Statins may lower risk of death from prostate cancer
Statin users diagnosed with prostate cancer were less likely to die from the disease compared with nonstatin users, according to results of a prospective, population-based study published online May 1 in The Prostate. The risk of recurrence or progression of prostate cancer was no different between statin users and nonusers, though.
In 2012, Nielsen et al reported in the New England Journal of Medicine that statin use in cancer patients was associated with reduced cancer-related mortality (N Engl J Med 2012;367[19]:1792-1802). The study included all patients in Denmark with a cancer diagnosis between 1995 and 2007, about 8 percent of whom were statin users, and compared mortality of users vs. nonusers. The mortality reduction was observed in 13 types of cancer, including prostate cancer.
Senior author Janet L. Stanford, PhD, of the Fred Hutchinson Cancer Research Center in Seattle, and colleagues explored the association between statin use and prostate cancer in a U.S. population through the Seattle-Puget Sound Surveillance, Epidemiology, and End Results (SEER) Program cancer registry. They identified 1,001 men diagnosed with prostate cancer between 2002 and 2005 who provided information about statin use in baseline in-person interviews. Patients were followed for more than five years.
Stanford et al determined cancer-specific deaths with SEER, and verified them by reviewing death certificates. They ascertained cancer recurrence and progression events through follow-up surveys.
About 28 percent of the patients were statin users. The statin users were older; had a higher body mass index; were more likely to take aspirin and nonaspirin nonsteroidal anti-inflammatory drugs; to have a history of diabetes; were less likely to have distant disease; and less likely to have a high prostate-specific antigen (PSA) value.
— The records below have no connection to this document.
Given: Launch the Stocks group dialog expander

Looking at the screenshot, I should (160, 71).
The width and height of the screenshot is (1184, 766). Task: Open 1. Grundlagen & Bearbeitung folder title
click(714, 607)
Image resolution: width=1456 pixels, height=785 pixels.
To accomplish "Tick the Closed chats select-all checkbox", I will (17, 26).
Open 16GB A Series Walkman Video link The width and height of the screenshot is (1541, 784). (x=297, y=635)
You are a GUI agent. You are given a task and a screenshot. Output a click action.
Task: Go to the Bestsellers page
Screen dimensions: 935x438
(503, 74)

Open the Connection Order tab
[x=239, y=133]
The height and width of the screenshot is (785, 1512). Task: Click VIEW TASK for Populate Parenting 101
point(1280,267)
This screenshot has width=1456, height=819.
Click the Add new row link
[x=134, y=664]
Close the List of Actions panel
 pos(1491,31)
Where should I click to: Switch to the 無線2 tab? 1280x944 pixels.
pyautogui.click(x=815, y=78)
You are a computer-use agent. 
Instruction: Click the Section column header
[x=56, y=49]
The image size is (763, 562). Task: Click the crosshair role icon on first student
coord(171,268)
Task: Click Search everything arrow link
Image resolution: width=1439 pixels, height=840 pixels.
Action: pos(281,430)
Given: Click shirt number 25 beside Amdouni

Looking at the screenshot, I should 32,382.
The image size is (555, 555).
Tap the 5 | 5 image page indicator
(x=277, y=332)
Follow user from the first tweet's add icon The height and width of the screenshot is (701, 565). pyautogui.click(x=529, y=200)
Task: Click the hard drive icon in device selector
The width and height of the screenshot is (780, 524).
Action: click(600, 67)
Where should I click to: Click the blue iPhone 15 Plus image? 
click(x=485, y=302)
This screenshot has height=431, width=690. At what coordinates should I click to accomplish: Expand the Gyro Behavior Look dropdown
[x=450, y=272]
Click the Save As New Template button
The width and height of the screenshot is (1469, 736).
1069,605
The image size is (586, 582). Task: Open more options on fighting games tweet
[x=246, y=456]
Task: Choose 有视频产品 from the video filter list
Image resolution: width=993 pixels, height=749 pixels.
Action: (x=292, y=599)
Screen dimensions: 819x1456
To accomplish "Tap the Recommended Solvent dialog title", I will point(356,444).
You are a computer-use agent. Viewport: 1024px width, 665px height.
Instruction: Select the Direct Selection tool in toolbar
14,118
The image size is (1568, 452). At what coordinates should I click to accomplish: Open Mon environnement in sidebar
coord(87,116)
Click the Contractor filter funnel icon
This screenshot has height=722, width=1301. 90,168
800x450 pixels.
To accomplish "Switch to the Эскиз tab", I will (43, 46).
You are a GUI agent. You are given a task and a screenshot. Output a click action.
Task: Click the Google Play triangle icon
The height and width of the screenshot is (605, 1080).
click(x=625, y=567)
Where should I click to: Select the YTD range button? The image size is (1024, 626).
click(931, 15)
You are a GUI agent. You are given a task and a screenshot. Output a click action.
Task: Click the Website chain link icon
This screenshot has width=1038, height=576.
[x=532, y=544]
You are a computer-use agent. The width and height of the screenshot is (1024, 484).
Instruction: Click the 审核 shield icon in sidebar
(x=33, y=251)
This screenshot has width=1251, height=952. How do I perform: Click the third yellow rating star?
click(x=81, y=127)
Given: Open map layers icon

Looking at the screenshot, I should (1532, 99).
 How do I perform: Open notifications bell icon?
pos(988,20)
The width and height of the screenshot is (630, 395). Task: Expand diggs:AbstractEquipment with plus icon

Of the 661 patients who completed the follow-up survey and 24 others with events ascertained in the SEER registry and medical records, 22 percent had recurrence or progression of prostate cancer. At nine years, the risk of overall recurrence or progression was 22 percent in the statin group and 21 percent in the nonstatin group.
Twelve percent of the 1,001 patients died (average follow-up 7.6 years), 4 percent due to prostate cancer. The risk of prostate cancer-specific mortality was 1 percent in the statin group vs. 5 percent in the nonstatin group. They found no association with other-cause mortality.
Stanford et al noted that the association between statin use and reduced mortality was more pronounced in their study compared with the Danish analysis. They proposed that the higher frequency of use of statins in the U.S. may suggest that in the Danish study, patients prescribed statins were sicker or had other health-related factors. “Unfortunately, data on potentially important confounders such as smoking status, body mass index, and cancer screening history were missing in the Danish study,” they wrote.
Statin drugs may have an anticarcinogenic effect on prostate cancer cells by inhibiting cell survival or proliferation, among other possibilities, they suggested. “If the results of our study are validated in other patient cohorts with extended follow-up for cause-specific death, an intervention trial of statin drugs in prostate cancer patients may be justified,” Stanford said in a release.
The study did not address changes in statin use after baseline although in the follow-up survey they found that less than 6 percent of patients had stopped using statins after their cancer diagnosis. The small number of prostate cancer-specific deaths did not allow for granular analyses on statin use, and potential confounding was possible despite the use of competing risk regression and other models.